This Crispy Gochujang Potato Salad is a vibrant twist on the classic potato salad, featuring tender baby potatoes pan-fried to a crispy golden finish and tossed in a spicy, tangy gochujang dressing. Enhanced with the fresh flavors of green onions, cilantro, and a touch of sesame seeds, this salad offers a delightful balance of texture and bold Korean-inspired flavors, perfect as a side dish or light meal.


Ingredients

Scale

Potatoes

  • 1 1/2 lbs baby potatoes, halved
  • 2 tbsp olive oil
  • Salt and pepper, to taste

Dressing

  • 1/4 cup mayonnaise
  • 2 tbsp gochujang (Korean chili paste)
  • 1 tbsp rice vinegar
  • 1 tsp honey (optional for a slight sweetness)

Garnish

  • 2 green onions, chopped
  • 1/4 cup fresh cilantro, chopped (optional for garnish)
  • 1 tbsp sesame seeds (optional for garnish)


Instructions

  1. Prepare the Potatoes: Wash and halve the baby potatoes evenly to ensure uniform cooking. This will help them cook quickly and crisp up nicely.
  2. Cook the Potatoes: Place the potatoes in a pot of salted water and boil until tender, about 10-15 minutes.

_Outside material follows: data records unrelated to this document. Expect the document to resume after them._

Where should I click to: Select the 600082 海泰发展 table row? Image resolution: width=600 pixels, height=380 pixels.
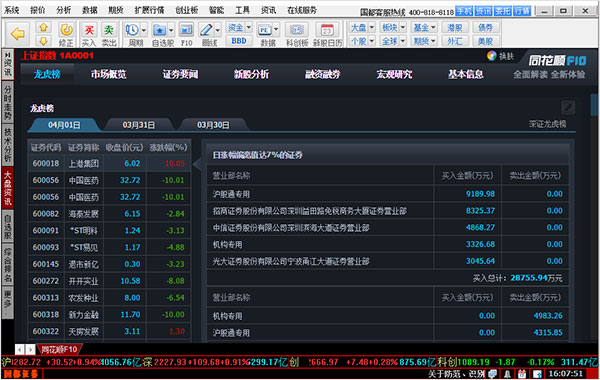click(x=109, y=214)
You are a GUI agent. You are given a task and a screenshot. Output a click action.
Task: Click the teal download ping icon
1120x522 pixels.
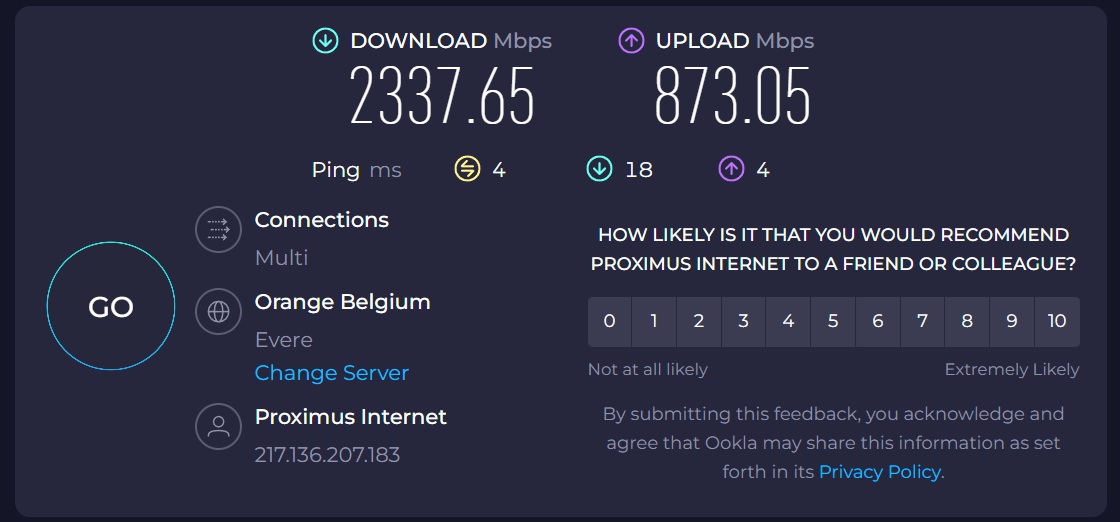click(x=599, y=169)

Drain well to remove excess water.
  3. Crisp the Potatoes: Heat olive oil in a large skillet over medium-high heat. Add the boiled potatoes cut side down and cook without moving for about 5-7 minutes until the cut sides are golden and crispy. Flip and cook for another 5 minutes to crisp the other sides. Season with salt and pepper to taste.
  4. Make the Dressing: In a bowl, whisk together mayonnaise, gochujang, rice vinegar, and honey until smooth and well combined. Adjust honey based on desired sweetness.
  5. Toss the Salad: Transfer the crispy potatoes to a large bowl. Pour the gochujang dressing over the potatoes and toss gently to coat all pieces evenly.
  6. Garnish and Serve: Sprinkle chopped green onions, fresh cilantro, and sesame seeds over the salad for freshness and a nutty crunch. Serve warm or at room temperature for the best flavor.

Notes

  • Boil potatoes until just tender to maintain firmness for crisping.
  • Adjust the amount of gochujang according to your spice tolerance.
  • Honey is optional but balances the heat of gochujang nicely.
  • Use a non-stick skillet or well-seasoned pan for best crisping results.
  • This salad can be served warm or chilled; warm improves the texture of crispy potatoes.
  • For a vegan version, substitute mayonnaise with vegan mayo.